Friday, October 19, 2012

Of Politics and The Intended Kingdom


And Another Thing . . . The Intended Kingdom

In the midst of a political season, it is interesting to think about God’s intended Kingdom.. Politics can be nasty and divisive (especially in October of a Presidential election year), but at democracy’s core, I believe there is an underlying desire to make things better. We want a government that lifts burdens and inspires hope while facilitating opportunities for prosperity in a just and unencumbered way. We want our society to reflect the good place we imagine in our head. Inherent in all of us is a sense of longing – a feeling that we have been displaced from our intended dwelling. As C. S. Lewis wrote in Till We Have Faces,
“The sweetest thing in all my life has been the longing — to reach the Mountain, to find the place where all the beauty came from — my country, the place where I ought to have been born. Do you think it all meant nothing, all the longing? The longing for home?”
Eden was God’s vote for what life should be like. It was perfect. All of the painful issues that rage against life were absent.  There was no death or illness. No hunger. No war. No religion. No sorrow. No politics. No racial divides. No classes (social, economic or otherwise). No lack of understanding. We were in perfect harmony with God and with nature and with one another. I can only imagine.

God, the three in one, chose to make humans “in our image.” God’s three members are perfectly distinct and perfectly one—each separate and yet connected. This connectedness is an essential part of creation. God is connected to everything in the beginning and in Eden all of God’s distinct creation is harmoniously married to the Creator and to each other. This is our intended natural state and it still exists as the quiet longing that is at the heart of all of our striving.

We see injustice in the world and intuitively know that this is different, somehow, from the way it was supposed to be. We see suffering and something in our gut tells us that only a broken system would allow this. We see abuse and react with incredulity and an impulse to set it right. As Joni Mitchell sang, “We’ve got to get ourselves back to the garden.”

East of Eden the clarity of the garden gets fuzzy. God pronounced everything in the garden “good.” Outside of the garden people pronounce all sorts of other things “good,” and pursue them with a noble passion.
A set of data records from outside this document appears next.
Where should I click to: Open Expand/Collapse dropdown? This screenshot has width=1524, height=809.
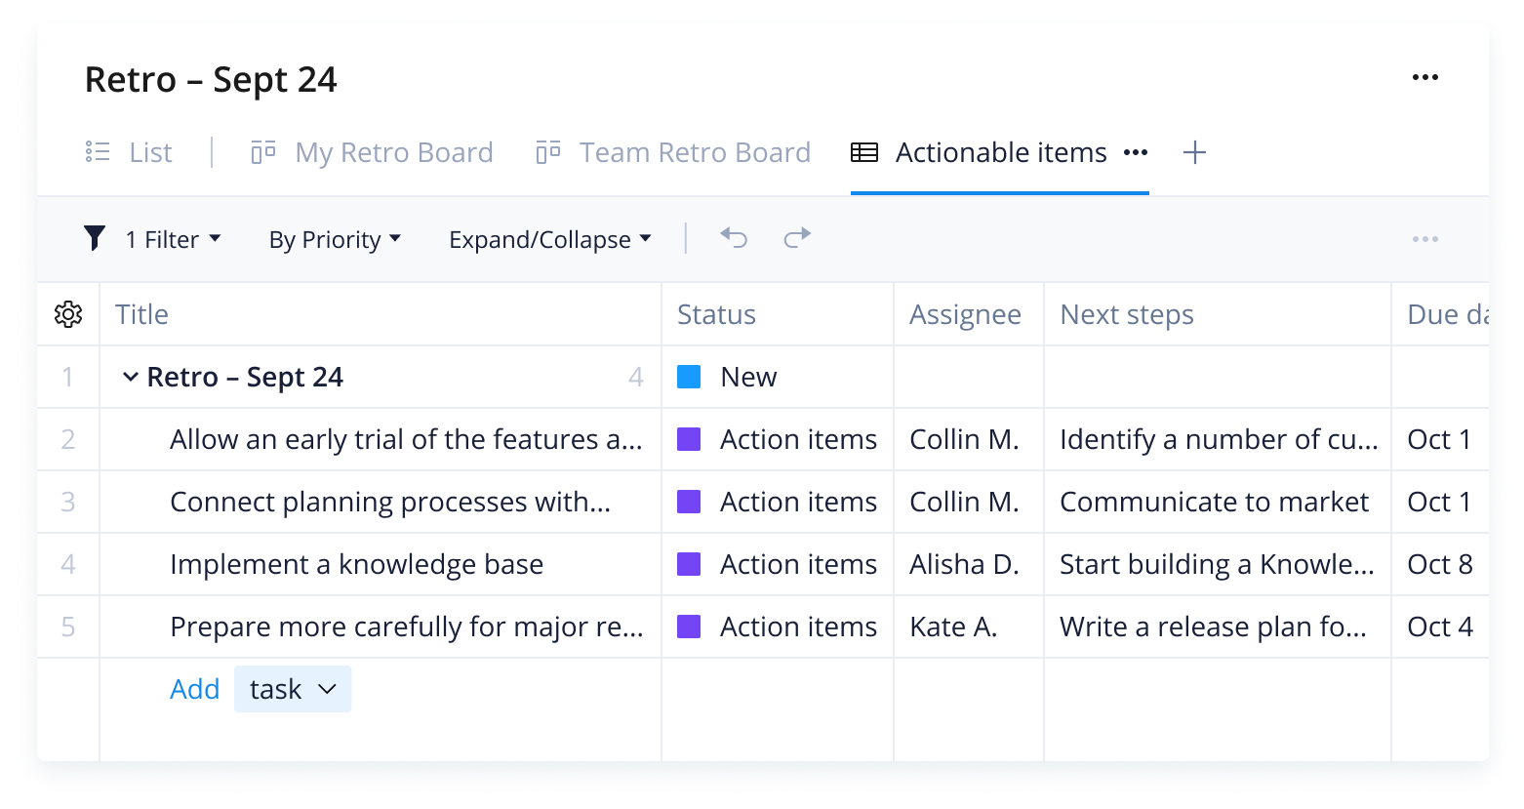549,239
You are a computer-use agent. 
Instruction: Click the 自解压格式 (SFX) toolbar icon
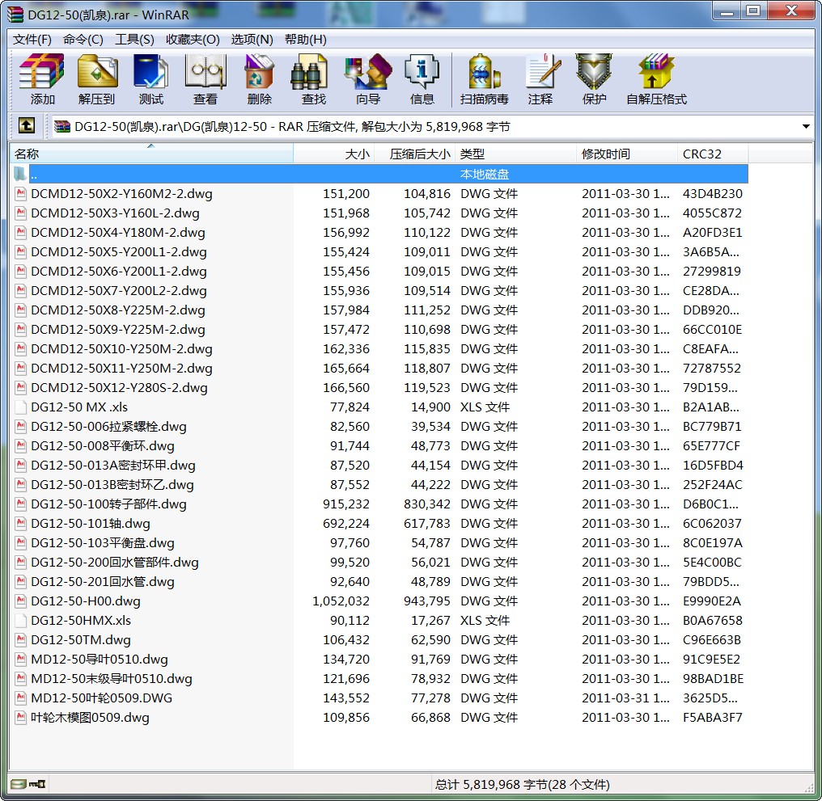(x=656, y=79)
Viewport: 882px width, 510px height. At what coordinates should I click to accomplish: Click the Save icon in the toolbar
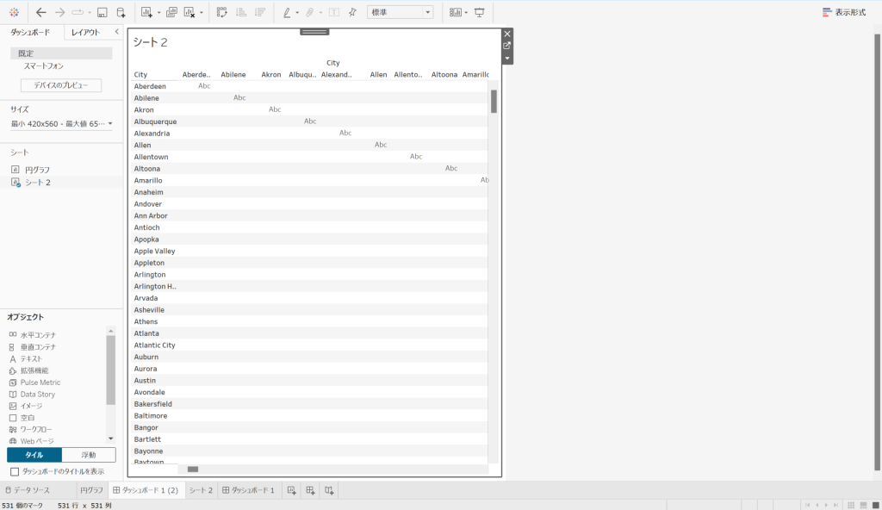point(102,13)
In his book Orthodoxy, G. K. Chesterton puts it this way:
“The modern world is not evil; in some ways the modern world is far too good. It is full of wild and wasted virtues. When a religious scheme is shattered . . . it is not merely the vices that are let loose. . . . the virtues are let loose also; and the virtues wander more wildly, and the virtues do more terrible damage. The modern world is full of the old Christian virtues gone mad. The virtues have gone mad because they have been isolated from each other and are wandering alone. Thus some scientists care for truth; and their truth is pitiless. Thus some humanitarians only care for pity; and their pity (I am sorry to say) is often untruthful.”
Chasing after virtues is an attempt to get back home. We were intended for perfection. So we struggle to make the world right, finding that the task is too much for us, but it is not too much for God. Second Corinthians 5: 19 says, “For God was in Christ, reconciling the world to himself, no longer counting people’s sins against them. And he gave us this wonderful message of reconciliation.” 

The whole story of God is about God’s love creating a perfect place for his creation and then sacrificing himself to get us back to the life he designed for us. “For God loved the world he gave . . . .” 

So God is reconnecting people to himself through the gift of his son, Jesus. Through Jesus he is making all things new. God is fixing the mess we made of things. 

In the meantime, here is some advice for surviving this political season. 
“I met those of our society who had votes in the ensuing election, and advised them, 1. To vote, without fee or reward, for the person they judged most worthy: 2. To speak no evil of the person they voted against: And, 3. To take care their spirits were not sharpened against those that voted on the other side.”  
                                 John Wesley, October 6, 1774

And that is all I have to say about that . . . for now!